**The problem:**
Wherever "agent" appears in the records below, copy the line that holds it.

**Supplied material:**
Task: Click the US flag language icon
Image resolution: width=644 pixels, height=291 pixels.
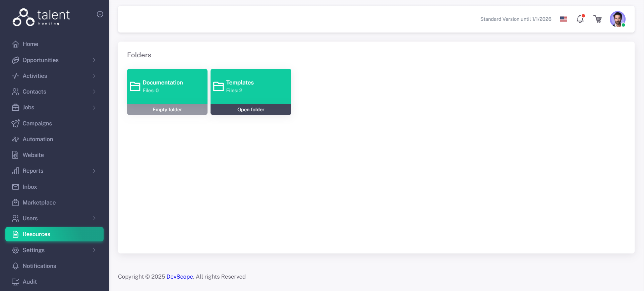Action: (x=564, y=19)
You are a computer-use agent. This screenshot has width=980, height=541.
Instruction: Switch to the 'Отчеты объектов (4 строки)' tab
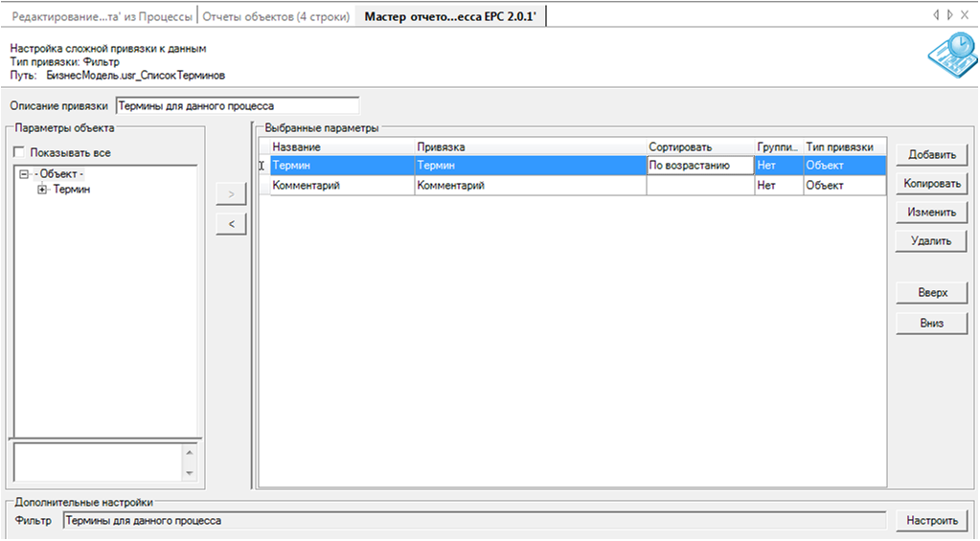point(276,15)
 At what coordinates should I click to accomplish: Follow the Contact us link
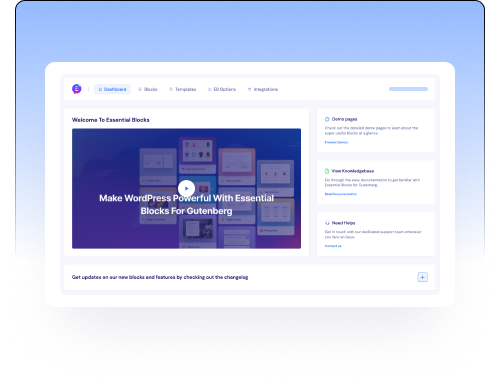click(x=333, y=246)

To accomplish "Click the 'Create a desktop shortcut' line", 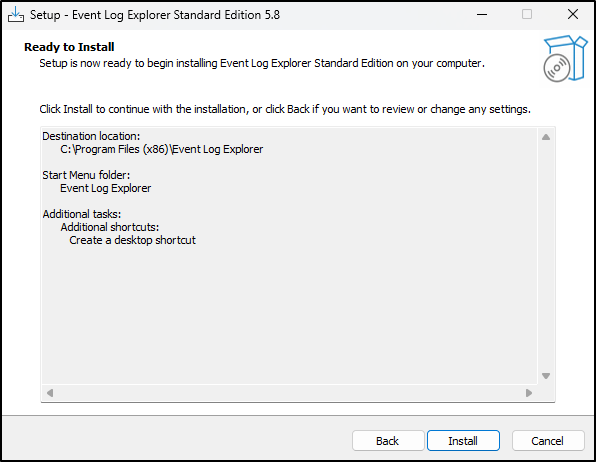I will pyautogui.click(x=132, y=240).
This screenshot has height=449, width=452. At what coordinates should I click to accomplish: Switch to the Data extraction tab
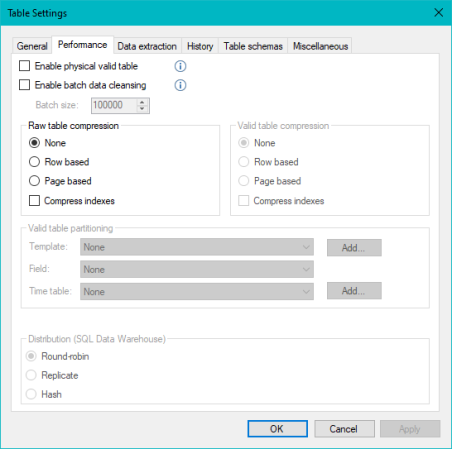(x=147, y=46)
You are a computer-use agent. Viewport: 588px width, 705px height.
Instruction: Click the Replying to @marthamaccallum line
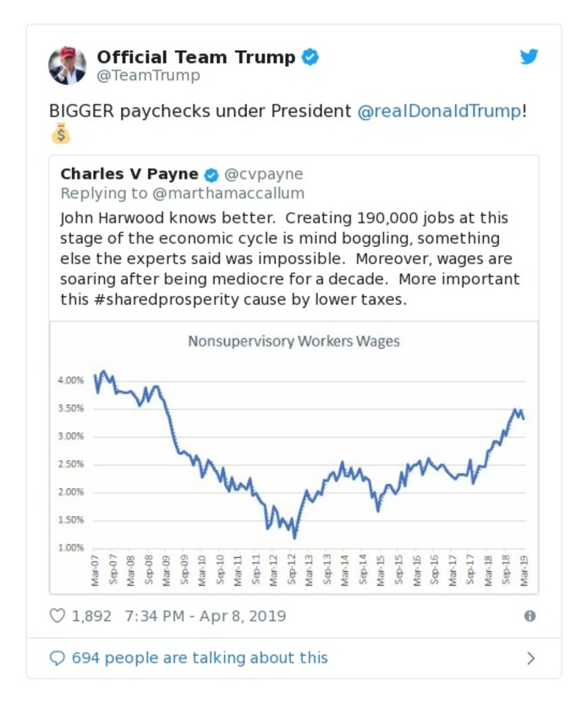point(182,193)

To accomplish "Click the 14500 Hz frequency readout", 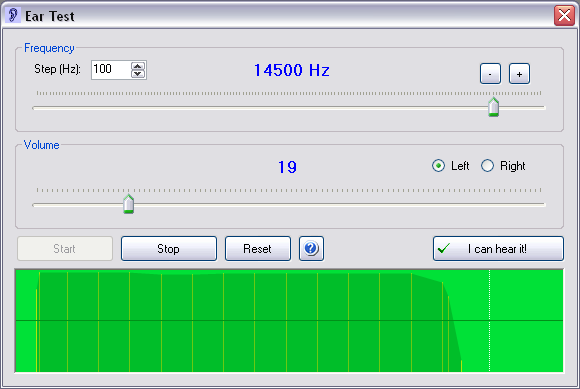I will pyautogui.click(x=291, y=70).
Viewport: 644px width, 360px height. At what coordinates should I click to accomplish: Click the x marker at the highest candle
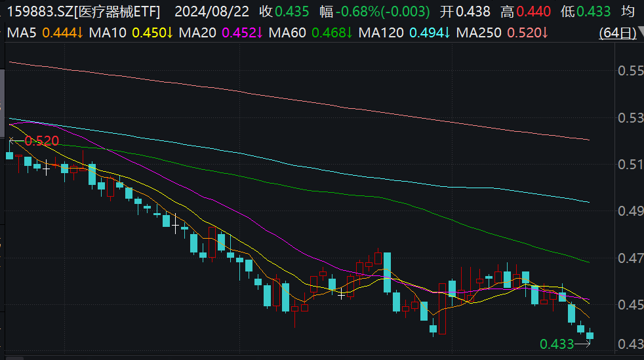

---

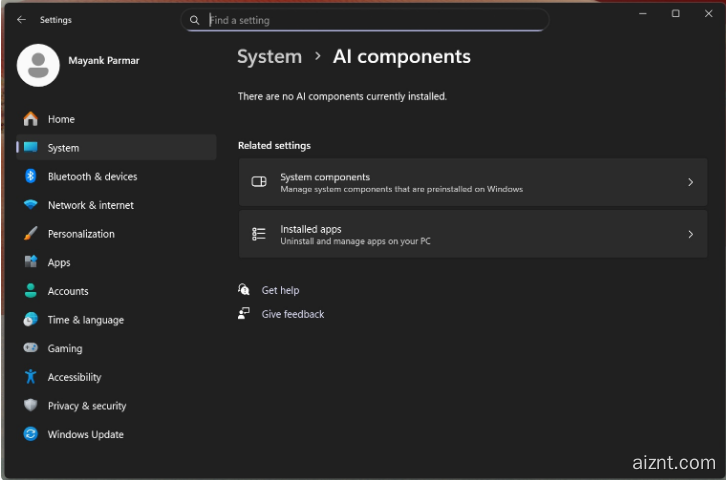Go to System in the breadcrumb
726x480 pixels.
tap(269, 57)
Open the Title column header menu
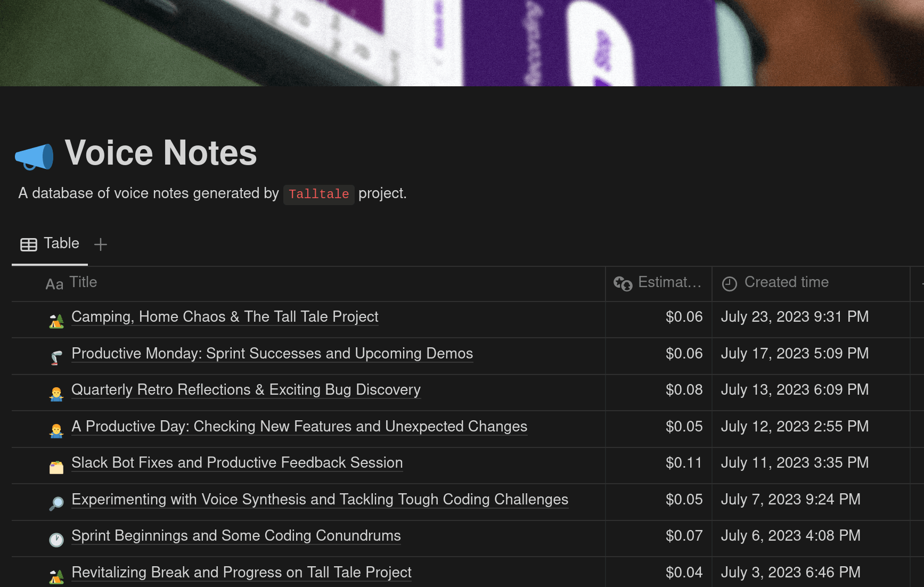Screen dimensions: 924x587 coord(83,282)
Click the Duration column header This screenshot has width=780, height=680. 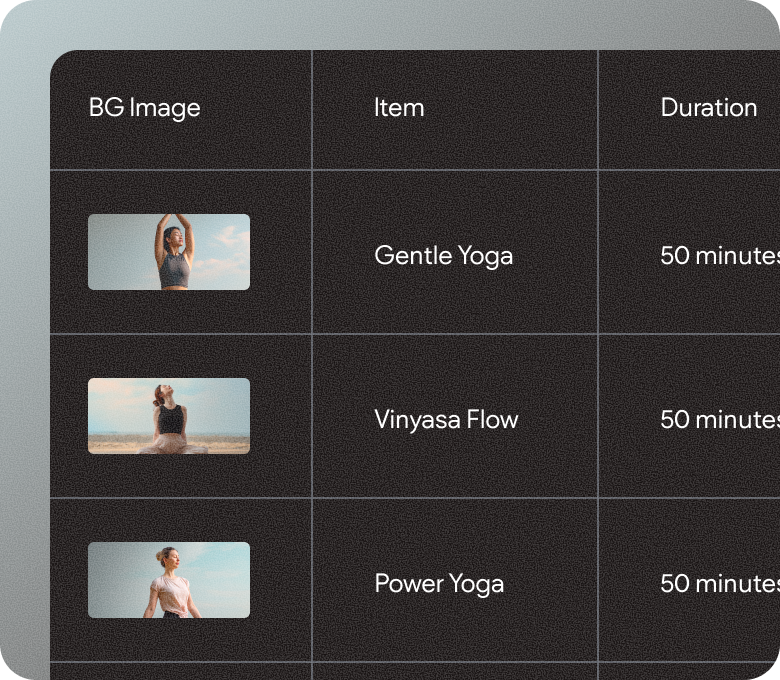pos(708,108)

**Answer for the task:**
You are a computer-use agent. This screenshot has width=980, height=541.
You are a computer-use agent. Viewport: 588px width, 705px height.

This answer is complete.